● Auszug:
-------

Die Rückkehr von Assad in die arabische Liga hängt auch mit dem Krieg in Sudan zusammen. Beide Entwicklungen markieren das Ende des Arabischen Frühlings, der 2011 voller Hoffnung ausgerufen wurde. Und was kommt nach dem Frühling? Saudi-Arabien plant wirtschaftliche Entwicklungen auf Kosten der Menschenrechte und der demokratischen Entwicklung in der Region. Aber wie lange kann diese wirtschaftliche Sommerzeit anhalten? Und was kommt danach? Werden die arabischen Länder so eine langfristige politische Lösung für Syrien finden, die durch Krieg nicht erreicht werden konnte? Werden sie den Machthaber Assad, dessen Armee seit Jahren ruft “Assad oder wir verbrennen das Land”, dazu bringen können, ein Friedensabkommen mit der Opposition und den Kurden zu schließen?

Das Lächerliche an allem ist, dass die arabischen Länder behaupten, sie haben ihre Beziehungen zum Assad-Regime wegen den Leiden der syrischen Bevölkerung unterbrochen. Jetzt sagen sie, sie nehmen die Beziehungen wegen der Leiden der syrischen Bevölkerung wieder auf, besonders nach dem Erdbeben.

-------

Datensätze zur Elementsuche:
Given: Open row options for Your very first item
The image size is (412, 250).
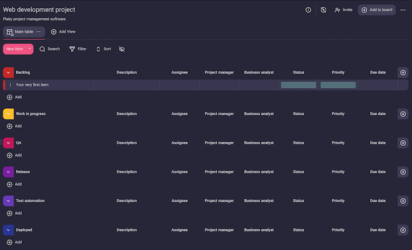Looking at the screenshot, I should tap(10, 85).
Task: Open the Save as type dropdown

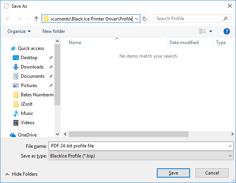Action: point(231,156)
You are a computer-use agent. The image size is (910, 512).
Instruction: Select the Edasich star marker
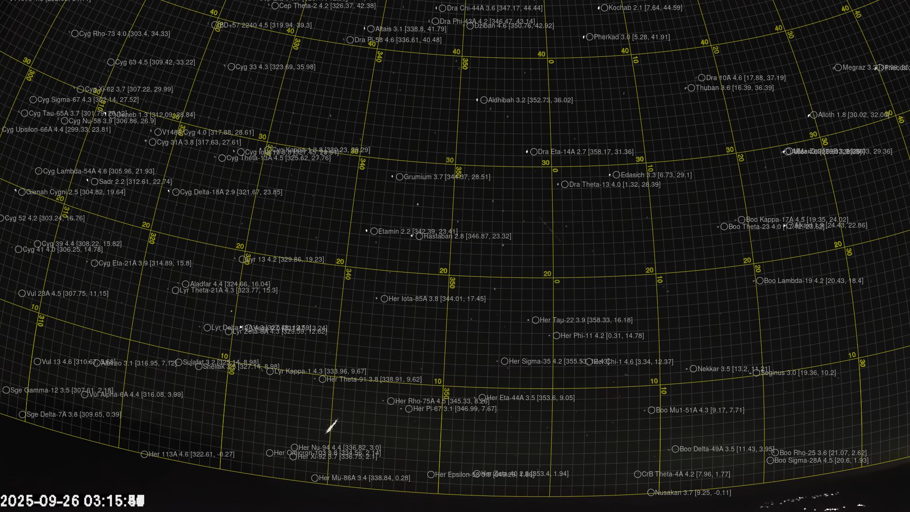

-------

● Übungsaufgaben:
1. Kannst du den Auszug über Assads Rückkehr in die Arabische Liga vollständig und wortgetreu ausgeben?
2. Kannst du aus den Datensätzen den Abschnitt wortgetreu zurückgeben, der mit der Zeile beginnt, die „Task: Open the Save as type dropdown“ enthält, und bis zum Ende der Datensätze reicht, beide Enden eingeschlossen? Lass die Bilder dabei weg.

● Ergebnisse der Reihe:
1.
Die Rückkehr von Assad in die arabische Liga hängt auch mit dem Krieg in Sudan zusammen. Beide Entwicklungen markieren das Ende des Arabischen Frühlings, der 2011 voller Hoffnung ausgerufen wurde. Und was kommt nach dem Frühling? Saudi-Arabien plant wirtschaftliche Entwicklungen auf Kosten der Menschenrechte und der demokratischen Entwicklung in der Region. Aber wie lange kann diese wirtschaftliche Sommerzeit anhalten? Und was kommt danach? Werden die arabischen Länder so eine langfristige politische Lösung für Syrien finden, die durch Krieg nicht erreicht werden konnte? Werden sie den Machthaber Assad, dessen Armee seit Jahren ruft “Assad oder wir verbrennen das Land”, dazu bringen können, ein Friedensabkommen mit der Opposition und den Kurden zu schließen?

Das Lächerliche an allem ist, dass die arabischen Länder behaupten, sie haben ihre Beziehungen zum Assad-Regime wegen den Leiden der syrischen Bevölkerung unterbrochen. Jetzt sagen sie, sie nehmen die Beziehungen wegen der Leiden der syrischen Bevölkerung wieder auf, besonders nach dem Erdbeben.

2.
Task: Open the Save as type dropdown

Action: point(231,156)
You are a computer-use agent. The image size is (910, 512).
Instruction: Select the Edasich star marker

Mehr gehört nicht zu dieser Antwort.